● Action item: Beneath this task are records; print exactly the stretch of them from the line with "This screenshot has width=1000, height=490." through the line with "The width and height of the screenshot is (883, 627).", both ends included.

━━ Listed entries ━━

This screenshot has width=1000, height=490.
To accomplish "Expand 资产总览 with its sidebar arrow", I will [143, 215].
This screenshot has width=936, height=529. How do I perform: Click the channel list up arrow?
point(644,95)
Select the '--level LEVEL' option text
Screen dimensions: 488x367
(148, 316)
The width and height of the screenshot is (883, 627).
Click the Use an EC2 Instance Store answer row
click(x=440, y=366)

━━━
━━ Listed entries ━━

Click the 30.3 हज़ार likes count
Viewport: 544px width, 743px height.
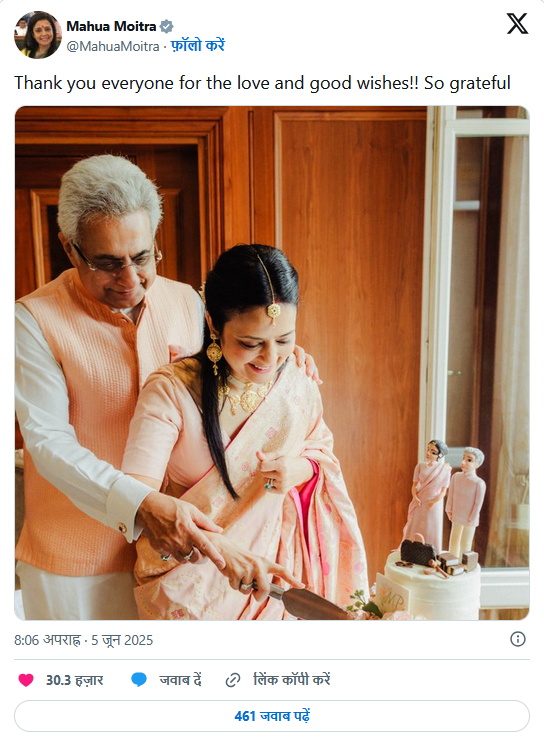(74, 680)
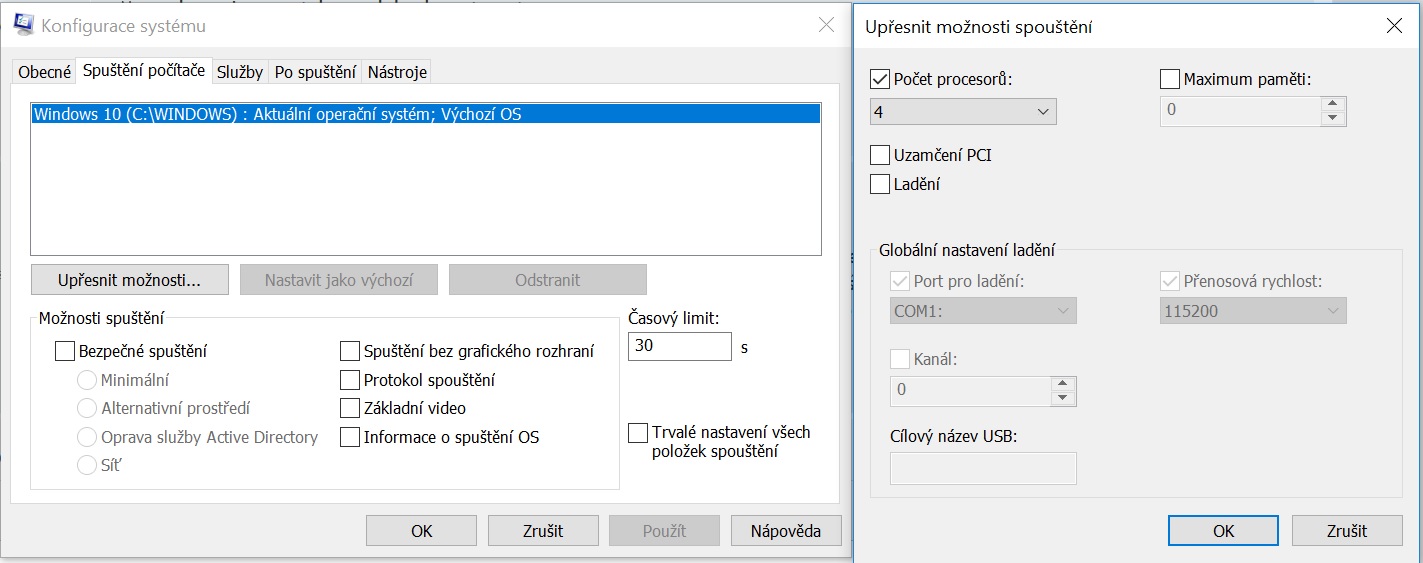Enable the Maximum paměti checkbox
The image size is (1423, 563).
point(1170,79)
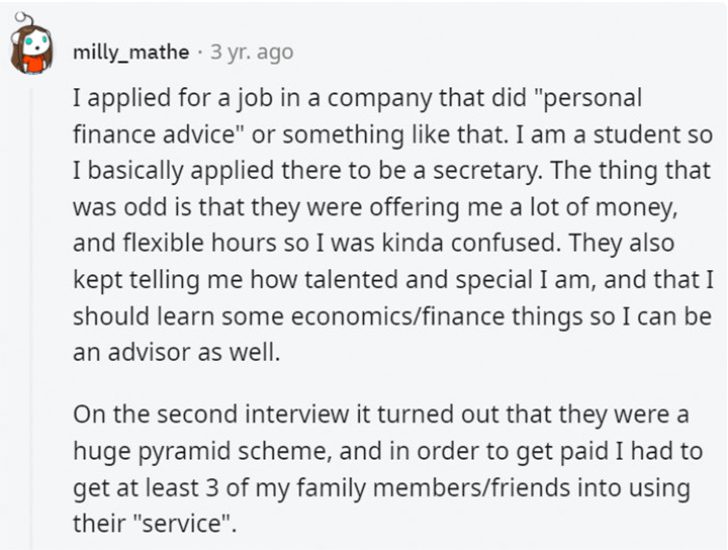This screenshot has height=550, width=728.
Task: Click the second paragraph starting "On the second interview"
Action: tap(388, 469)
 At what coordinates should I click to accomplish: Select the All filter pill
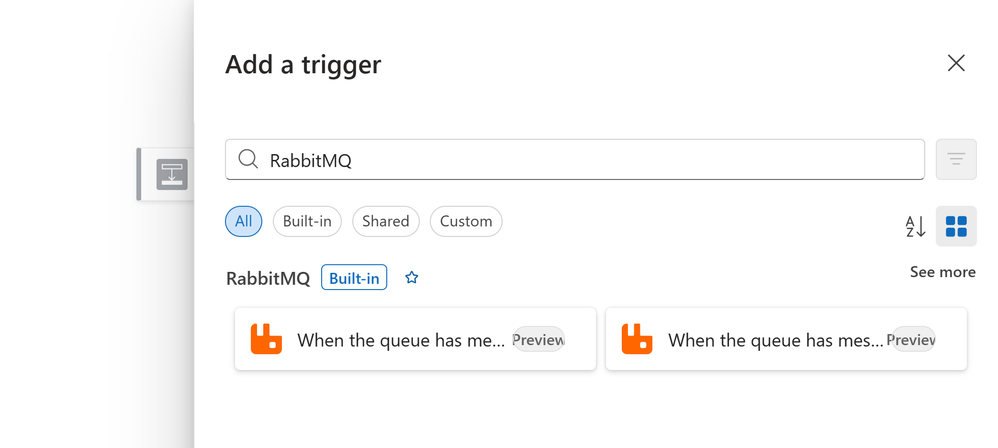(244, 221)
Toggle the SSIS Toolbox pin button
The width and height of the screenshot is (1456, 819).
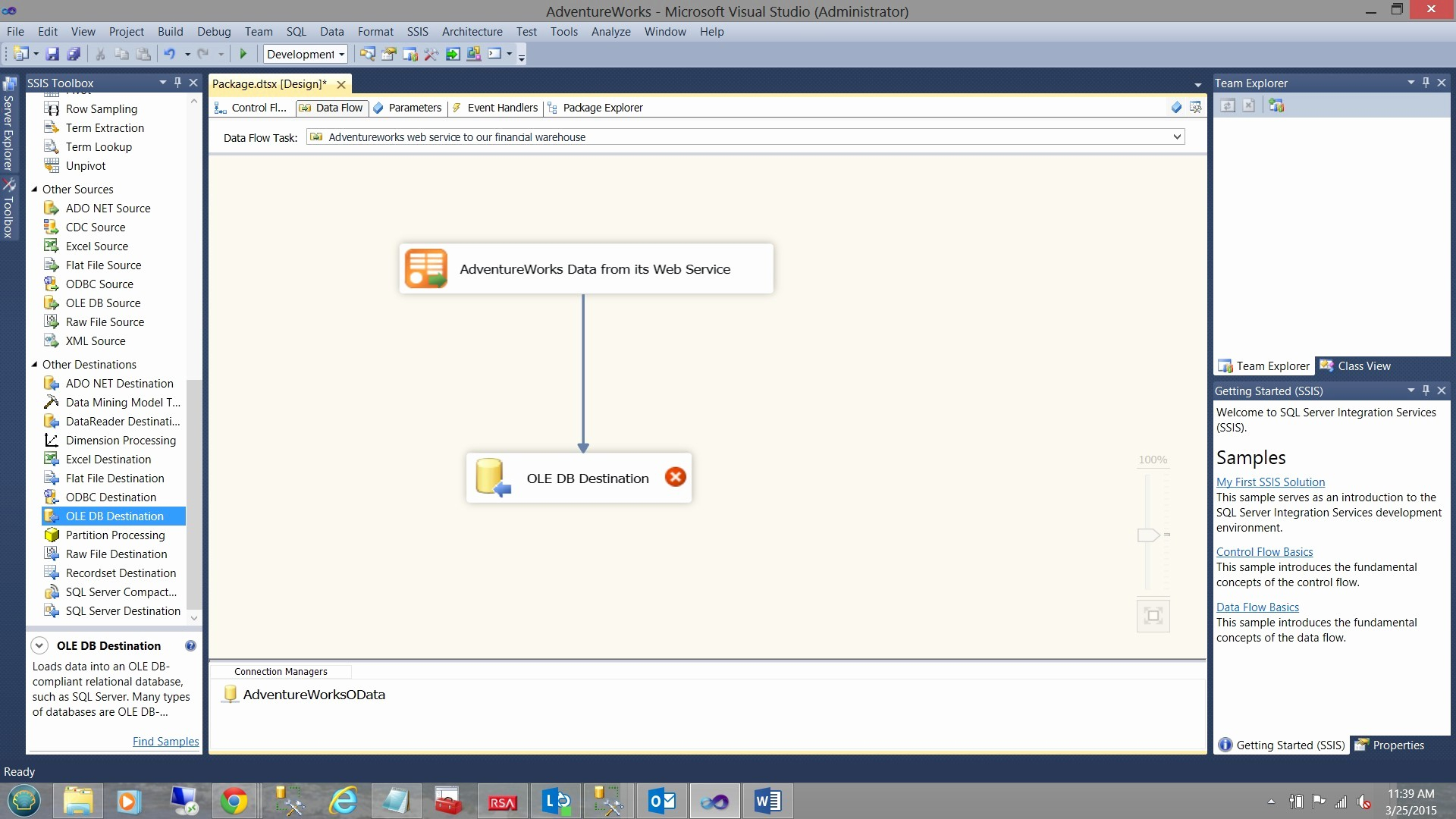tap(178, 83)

━━━

● Task result:
This screenshot has width=1000, height=490.
To accomplish "Expand 资产总览 with its sidebar arrow", I will [143, 215].
This screenshot has width=936, height=529. How do I perform: Click the channel list up arrow?
point(644,95)
Select the '--level LEVEL' option text
Screen dimensions: 488x367
(148, 316)
The width and height of the screenshot is (883, 627).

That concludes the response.